## Problems to solve:
a) Please write out the part of the book review below, starting with "At least, they" and going on through "ways to love.".
b) In the book review below, whom does Khai's mom bring back from her visit to Vietnam?

“How did you change your life when you were trapped like this?
Her history didn’t define her. Her origins didn’t define her.
At least, they shouldn’t. She could be more, if she had a chance.”
Khai Diep is a total catch. He excels at his job, and is a devoted friend, brother, and son. Hence the reason why his mom can’t wait to marry him off. Khai, however, has a different view on love and marriage. Because Khai processes his emotions differently, he worries he can’t feel emotions like grief or love “correctly.” But his mom is tired of waiting, so she takes matters into her own hands. She returns from a visit to Vietnam with Esme Tran who she believes to be Khai’s perfect bride. Esme knows a trip to America could help herself and her family in more ways than one. But seducing Khai proves harder than she initially thought. As she starts to fall for Khai for real, she’s determined to show him that there are many different ways to love.
The Kiss Quotient is for fans of:
- You enjoy the mail-order bride trope/arranged marriage trope
- You love slow-burn romance
- You appreciate books that have inclusive characters with diverse backgrounds
- You want to read an OWN Voices author’s work
Spoiler Free Review
What I liked:
I want to start with what I loved. I love that Helen Hoang writes inclusive characters with diverse backgrounds. Kai is on the autism spectrum (ASD), and Esme is a Vietnamese citizen who travels to the United States. These characters have vastly different backgrounds, and I appreciated learning more about their perspectives and experiences. I can’t begin to describe how amazing it is to have more representation in books and especially in romance (my favorite genre). Knowing people can find themselves and see themselves in characters is so crucial.

## Stored items:
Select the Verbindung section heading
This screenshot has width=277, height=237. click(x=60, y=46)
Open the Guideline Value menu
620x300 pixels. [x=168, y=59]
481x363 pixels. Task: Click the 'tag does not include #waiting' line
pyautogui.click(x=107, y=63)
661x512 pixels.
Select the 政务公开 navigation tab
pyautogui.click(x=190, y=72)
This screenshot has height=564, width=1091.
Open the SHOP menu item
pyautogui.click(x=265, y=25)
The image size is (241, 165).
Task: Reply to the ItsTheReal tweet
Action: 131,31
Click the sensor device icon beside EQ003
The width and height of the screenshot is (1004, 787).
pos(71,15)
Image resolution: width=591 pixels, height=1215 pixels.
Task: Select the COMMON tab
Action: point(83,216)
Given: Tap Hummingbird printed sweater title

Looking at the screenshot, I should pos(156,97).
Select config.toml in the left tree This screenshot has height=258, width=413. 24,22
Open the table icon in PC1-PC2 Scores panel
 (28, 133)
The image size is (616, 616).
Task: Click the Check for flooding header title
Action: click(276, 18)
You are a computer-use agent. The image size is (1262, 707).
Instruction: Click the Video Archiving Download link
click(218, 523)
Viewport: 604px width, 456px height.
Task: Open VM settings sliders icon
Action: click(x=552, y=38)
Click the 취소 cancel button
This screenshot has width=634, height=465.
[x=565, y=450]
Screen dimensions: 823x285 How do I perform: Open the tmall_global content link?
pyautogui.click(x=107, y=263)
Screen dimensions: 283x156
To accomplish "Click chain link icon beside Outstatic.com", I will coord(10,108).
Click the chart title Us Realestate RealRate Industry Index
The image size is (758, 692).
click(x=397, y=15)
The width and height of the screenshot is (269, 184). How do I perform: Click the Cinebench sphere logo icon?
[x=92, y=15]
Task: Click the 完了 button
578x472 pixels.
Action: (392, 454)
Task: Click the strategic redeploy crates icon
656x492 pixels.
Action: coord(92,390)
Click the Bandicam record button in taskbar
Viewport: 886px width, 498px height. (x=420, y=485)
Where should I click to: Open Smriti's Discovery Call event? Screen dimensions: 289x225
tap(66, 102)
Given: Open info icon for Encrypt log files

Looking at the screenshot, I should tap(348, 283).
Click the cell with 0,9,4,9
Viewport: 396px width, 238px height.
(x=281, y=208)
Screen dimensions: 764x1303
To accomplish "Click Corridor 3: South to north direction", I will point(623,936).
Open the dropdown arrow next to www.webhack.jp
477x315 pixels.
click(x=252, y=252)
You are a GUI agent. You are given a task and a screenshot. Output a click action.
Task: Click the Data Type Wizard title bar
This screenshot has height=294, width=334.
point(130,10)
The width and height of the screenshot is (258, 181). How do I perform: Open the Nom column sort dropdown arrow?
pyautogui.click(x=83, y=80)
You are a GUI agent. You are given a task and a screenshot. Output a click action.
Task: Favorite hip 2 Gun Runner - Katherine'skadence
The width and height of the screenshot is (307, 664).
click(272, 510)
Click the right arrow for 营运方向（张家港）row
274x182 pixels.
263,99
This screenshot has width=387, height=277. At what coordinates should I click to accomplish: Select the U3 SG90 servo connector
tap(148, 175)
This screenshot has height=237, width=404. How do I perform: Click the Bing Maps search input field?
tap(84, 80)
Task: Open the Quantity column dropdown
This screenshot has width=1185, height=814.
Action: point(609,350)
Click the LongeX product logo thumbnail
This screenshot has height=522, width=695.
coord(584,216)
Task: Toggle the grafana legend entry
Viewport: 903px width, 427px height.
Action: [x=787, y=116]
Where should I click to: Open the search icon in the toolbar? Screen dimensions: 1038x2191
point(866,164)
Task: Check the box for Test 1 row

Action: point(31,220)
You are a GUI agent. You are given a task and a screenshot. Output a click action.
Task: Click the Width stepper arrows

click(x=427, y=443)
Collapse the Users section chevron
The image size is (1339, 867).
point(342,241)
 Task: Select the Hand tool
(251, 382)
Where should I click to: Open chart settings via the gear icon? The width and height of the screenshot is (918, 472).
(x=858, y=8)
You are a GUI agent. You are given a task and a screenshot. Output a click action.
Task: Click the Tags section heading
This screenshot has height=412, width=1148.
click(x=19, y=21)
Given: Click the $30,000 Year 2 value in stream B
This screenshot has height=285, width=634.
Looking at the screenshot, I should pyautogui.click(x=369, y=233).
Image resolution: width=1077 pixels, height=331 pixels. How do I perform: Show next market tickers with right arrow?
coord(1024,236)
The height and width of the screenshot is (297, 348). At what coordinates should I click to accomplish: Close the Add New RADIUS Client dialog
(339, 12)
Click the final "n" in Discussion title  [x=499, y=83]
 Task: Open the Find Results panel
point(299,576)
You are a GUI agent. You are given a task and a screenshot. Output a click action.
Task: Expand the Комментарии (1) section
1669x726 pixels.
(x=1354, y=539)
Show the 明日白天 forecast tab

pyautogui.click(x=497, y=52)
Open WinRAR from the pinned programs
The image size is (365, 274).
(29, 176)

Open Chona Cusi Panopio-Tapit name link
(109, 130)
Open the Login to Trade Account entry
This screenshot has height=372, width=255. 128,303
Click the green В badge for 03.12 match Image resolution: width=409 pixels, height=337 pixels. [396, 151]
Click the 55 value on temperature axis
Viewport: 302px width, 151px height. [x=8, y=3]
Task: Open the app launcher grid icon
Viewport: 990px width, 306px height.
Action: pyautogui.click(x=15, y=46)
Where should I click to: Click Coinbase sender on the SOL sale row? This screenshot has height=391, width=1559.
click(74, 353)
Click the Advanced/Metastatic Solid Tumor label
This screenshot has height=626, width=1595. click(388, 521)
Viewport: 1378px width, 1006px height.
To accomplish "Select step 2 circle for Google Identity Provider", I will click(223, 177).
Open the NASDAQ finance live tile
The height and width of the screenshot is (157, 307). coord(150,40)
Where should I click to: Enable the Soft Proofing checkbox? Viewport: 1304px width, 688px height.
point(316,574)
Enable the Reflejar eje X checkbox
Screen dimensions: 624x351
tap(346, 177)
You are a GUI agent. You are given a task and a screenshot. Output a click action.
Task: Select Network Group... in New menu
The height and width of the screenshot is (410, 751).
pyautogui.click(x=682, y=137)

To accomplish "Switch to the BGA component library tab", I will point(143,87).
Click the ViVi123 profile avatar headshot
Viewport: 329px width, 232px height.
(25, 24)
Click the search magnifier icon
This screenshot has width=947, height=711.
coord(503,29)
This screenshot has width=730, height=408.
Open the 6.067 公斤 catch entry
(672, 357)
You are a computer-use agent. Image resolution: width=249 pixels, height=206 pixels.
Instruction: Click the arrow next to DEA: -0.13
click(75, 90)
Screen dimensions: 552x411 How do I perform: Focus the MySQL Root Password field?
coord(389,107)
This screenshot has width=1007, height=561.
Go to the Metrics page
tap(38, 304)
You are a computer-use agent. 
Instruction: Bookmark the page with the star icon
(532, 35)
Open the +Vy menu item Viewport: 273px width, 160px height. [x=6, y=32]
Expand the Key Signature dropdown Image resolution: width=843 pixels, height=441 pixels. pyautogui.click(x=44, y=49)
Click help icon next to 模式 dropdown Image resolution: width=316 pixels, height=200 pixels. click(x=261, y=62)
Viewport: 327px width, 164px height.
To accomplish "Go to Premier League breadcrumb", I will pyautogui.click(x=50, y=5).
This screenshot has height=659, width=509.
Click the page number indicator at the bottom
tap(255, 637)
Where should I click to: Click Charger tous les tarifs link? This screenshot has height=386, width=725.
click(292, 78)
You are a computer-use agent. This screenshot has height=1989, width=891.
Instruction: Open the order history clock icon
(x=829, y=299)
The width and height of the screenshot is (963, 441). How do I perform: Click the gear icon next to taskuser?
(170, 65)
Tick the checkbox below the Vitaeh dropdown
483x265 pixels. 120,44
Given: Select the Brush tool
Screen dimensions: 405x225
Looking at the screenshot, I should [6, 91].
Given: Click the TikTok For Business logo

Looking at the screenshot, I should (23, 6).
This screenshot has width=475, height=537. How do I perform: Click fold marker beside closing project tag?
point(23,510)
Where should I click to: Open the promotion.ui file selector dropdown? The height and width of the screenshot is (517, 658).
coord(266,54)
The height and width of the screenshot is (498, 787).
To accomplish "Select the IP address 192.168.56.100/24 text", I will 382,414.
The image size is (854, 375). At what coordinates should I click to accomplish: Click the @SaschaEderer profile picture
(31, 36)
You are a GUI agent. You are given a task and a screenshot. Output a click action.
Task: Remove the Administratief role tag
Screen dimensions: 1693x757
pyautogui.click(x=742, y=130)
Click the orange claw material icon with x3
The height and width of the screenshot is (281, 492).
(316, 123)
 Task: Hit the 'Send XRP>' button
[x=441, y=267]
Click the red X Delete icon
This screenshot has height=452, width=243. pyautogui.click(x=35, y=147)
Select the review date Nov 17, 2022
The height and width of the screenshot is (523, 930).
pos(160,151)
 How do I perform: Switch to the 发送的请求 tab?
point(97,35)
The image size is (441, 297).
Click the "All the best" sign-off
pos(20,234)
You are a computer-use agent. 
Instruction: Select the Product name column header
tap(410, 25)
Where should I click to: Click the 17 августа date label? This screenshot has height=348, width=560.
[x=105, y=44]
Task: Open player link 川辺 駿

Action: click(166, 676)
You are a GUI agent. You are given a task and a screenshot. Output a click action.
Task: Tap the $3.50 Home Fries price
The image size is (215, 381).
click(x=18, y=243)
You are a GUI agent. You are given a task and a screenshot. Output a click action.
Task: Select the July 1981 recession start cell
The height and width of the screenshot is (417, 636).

## Exercise solutions:
a)
At least, they shouldn’t. She could be more, if she had a chance.”
Khai Diep is a total catch. He excels at his job, and is a devoted friend, brother, and son. Hence the reason why his mom can’t wait to marry him off. Khai, however, has a different view on love and marriage. Because Khai processes his emotions differently, he worries he can’t feel emotions like grief or love “correctly.” But his mom is tired of waiting, so she takes matters into her own hands. She returns from a visit to Vietnam with Esme Tran who she believes to be Khai’s perfect bride. Esme knows a trip to America could help herself and her family in more ways than one. But seducing Khai proves harder than she initially thought. As she starts to fall for Khai for real, she’s determined to show him that there are many different ways to love.

b) Esme Tran, who she believes to be Khai's perfect bride.